Kaleb blinked, stunned. He didn’t expect a thank you, or really any display of gratitude at all. He knew better. Still, he didn’t quite expect that.
“No,” he replied earnestly. “I don’t.”
Sure, he could’ve been back at school. He could’ve been surrounded by friends who would be sympathetic to his heartbreak, but, ultimately, they still wanted him to move on with his life. They never would support him crawling to the ends of the earth to chase a lost cause. They all thought he deserved better than that. They would all be wrong.
Because what would be better than MG? Even though his expression had turned blank. He was colder, crueler, with an appetite for violence surpassed only by his thirst for blood. But that was okay. Kaleb could accept him like this.
MG laughed. It wasn’t his old laugh. It wasn’t joyful. MG couldn’t feel joy. He couldn’t feel anything. It was a pointed, malicious laugh. MG didn’t used to be like that. But this new laugh could be enough. It was just enough for Kaleb to almost hear what he missed if he searched for it underneath. And he did every time. But only in his mind. He would never try to get the old MG back. That would be wrong. At least the numbness protected MG. It shielded him from the guilt.

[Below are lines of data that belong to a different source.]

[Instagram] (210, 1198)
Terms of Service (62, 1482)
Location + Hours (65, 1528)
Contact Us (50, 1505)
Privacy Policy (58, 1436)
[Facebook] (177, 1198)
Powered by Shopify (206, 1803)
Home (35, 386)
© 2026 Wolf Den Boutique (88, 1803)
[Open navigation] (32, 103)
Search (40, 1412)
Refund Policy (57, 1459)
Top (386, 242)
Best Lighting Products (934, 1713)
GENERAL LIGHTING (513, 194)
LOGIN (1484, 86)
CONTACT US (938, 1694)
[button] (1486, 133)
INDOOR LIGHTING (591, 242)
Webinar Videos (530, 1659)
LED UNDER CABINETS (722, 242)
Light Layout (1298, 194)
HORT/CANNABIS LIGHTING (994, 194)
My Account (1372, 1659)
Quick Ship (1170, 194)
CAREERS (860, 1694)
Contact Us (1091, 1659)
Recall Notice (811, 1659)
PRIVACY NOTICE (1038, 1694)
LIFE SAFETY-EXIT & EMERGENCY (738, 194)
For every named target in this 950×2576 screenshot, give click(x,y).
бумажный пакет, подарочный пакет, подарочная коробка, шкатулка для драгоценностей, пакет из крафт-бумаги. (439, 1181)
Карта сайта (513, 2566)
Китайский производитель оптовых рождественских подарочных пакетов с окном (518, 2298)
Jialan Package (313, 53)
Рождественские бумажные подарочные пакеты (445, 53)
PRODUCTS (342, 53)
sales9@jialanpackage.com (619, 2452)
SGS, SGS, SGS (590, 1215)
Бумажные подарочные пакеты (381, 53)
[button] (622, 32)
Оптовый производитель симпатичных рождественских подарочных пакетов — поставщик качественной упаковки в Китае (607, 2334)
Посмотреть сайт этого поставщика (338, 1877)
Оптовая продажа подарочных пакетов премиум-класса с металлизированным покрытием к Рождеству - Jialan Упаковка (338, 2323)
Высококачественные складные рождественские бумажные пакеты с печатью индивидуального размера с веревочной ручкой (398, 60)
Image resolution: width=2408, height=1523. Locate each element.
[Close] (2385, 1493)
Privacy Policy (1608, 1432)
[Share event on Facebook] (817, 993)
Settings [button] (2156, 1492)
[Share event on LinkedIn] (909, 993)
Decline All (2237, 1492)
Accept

The bodies were in the hundreds. If the old MG knew that, he would take off his ring and walk into the sun or simply stop fleeing from those who were after him. But this MG didn’t care enough to count. Kaleb did, though. Even in his exhaustion, he maintained a mental tally, keeping the exact number his own little secret.
Of course it also meant he was no longer capable of returning Kaleb’s affection, but that was okay. That was a form of protection, too, because Kaleb was a monster in his own way. While Kaleb wasn’t the one doing the killing (or even feeding live — he’d sworn that off, as the brutality of MG’s kills was enough to even make a vampire’s stomach turn), he was enabling. He had started by burying bodies, but even with supernatural speed, he just couldn’t seem to dig fast enough to keep up with MG’s insatiable bloodlust. He could bury one body only to be greeted with more. He gave up on burials. Burning proved to be more efficient.
If he had any semblance of a moral compass, he’d let the hunters catch MG or at least stop helping him. He would do that for the sake of humanity. He would never burn another body.
But humanity be damned. Kaleb would burn the whole world if he had to. If it meant keeping MG safe.
Kaleb glanced at the match his hand, the flame growing closer and closer to his finger tips. He had done this so many times, and yet he never stopped hesitating.
“You know, it would be a lot easier if you just flipped your switch, too,” MG remarked. It wasn’t the first time MG had suggested it, but Kaleb dismissed the idea each time.
“Careful,” Kaleb warned. “It almost sounds like you care about me.”
And there it was again. That callous laugh that reminded Kaleb just how pathetic he’d become. A small, even sicker part of him wished he had doused them both in gasoline along with the decapitated bodies that littered the floor around them. He wanted to be engulfed in the flames. At least they would still be together.
“We need to keep moving,” MG said.
Kaleb let go of his dark fantasy and dropped the match so they could continue running. They’d do the same tomorrow. He’d do the same for eternity.